§ **Dataset items**:
• • • •
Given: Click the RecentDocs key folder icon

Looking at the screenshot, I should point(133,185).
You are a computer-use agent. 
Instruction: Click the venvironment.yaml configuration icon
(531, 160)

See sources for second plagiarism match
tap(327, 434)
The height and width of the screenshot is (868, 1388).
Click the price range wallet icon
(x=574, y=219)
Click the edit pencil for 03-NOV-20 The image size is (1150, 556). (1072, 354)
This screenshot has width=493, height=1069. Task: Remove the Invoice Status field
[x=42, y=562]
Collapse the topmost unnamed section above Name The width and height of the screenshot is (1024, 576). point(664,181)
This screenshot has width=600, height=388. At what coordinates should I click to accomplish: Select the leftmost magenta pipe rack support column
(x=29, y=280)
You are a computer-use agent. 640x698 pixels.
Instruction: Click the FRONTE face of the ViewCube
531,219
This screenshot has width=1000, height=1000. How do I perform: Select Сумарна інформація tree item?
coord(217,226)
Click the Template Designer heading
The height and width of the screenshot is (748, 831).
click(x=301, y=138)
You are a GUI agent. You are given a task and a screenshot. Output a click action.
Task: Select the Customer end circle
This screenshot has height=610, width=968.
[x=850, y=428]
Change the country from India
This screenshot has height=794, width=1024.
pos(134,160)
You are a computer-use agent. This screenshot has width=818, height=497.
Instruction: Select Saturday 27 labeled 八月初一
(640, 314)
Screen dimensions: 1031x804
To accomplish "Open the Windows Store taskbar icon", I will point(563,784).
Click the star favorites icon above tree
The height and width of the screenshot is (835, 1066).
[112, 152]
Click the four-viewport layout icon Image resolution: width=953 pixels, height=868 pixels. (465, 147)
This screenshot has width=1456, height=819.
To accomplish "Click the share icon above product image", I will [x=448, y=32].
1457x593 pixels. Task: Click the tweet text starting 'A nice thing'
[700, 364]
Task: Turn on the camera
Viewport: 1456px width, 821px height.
• • • •
Write out all of the records once more, exactly.

§ **Your response**:
Given: Click the RecentDocs key folder icon

Looking at the screenshot, I should point(133,185).
You are a computer-use agent. 
Instruction: Click the venvironment.yaml configuration icon
(531, 160)

See sources for second plagiarism match
tap(327, 434)
The height and width of the screenshot is (868, 1388).
Click the price range wallet icon
(x=574, y=219)
Click the edit pencil for 03-NOV-20 The image size is (1150, 556). (1072, 354)
This screenshot has width=493, height=1069. Task: Remove the Invoice Status field
[x=42, y=562]
Collapse the topmost unnamed section above Name The width and height of the screenshot is (1024, 576). point(664,181)
This screenshot has width=600, height=388. At what coordinates should I click to accomplish: Select the leftmost magenta pipe rack support column
(x=29, y=280)
You are a computer-use agent. 640x698 pixels.
Instruction: Click the FRONTE face of the ViewCube
531,219
This screenshot has width=1000, height=1000. How do I perform: Select Сумарна інформація tree item?
coord(217,226)
Click the Template Designer heading
The height and width of the screenshot is (748, 831).
click(x=301, y=138)
You are a GUI agent. You are given a task and a screenshot. Output a click action.
Task: Select the Customer end circle
This screenshot has height=610, width=968.
[x=850, y=428]
Change the country from India
This screenshot has height=794, width=1024.
pos(134,160)
You are a computer-use agent. This screenshot has width=818, height=497.
Instruction: Select Saturday 27 labeled 八月初一
(640, 314)
Screen dimensions: 1031x804
To accomplish "Open the Windows Store taskbar icon", I will point(563,784).
Click the star favorites icon above tree
The height and width of the screenshot is (835, 1066).
[112, 152]
Click the four-viewport layout icon Image resolution: width=953 pixels, height=868 pixels. (465, 147)
This screenshot has width=1456, height=819.
To accomplish "Click the share icon above product image", I will [x=448, y=32].
1457x593 pixels. Task: Click the tweet text starting 'A nice thing'
[700, 364]
Task: Turn on the camera
Viewport: 1456px width, 821px height.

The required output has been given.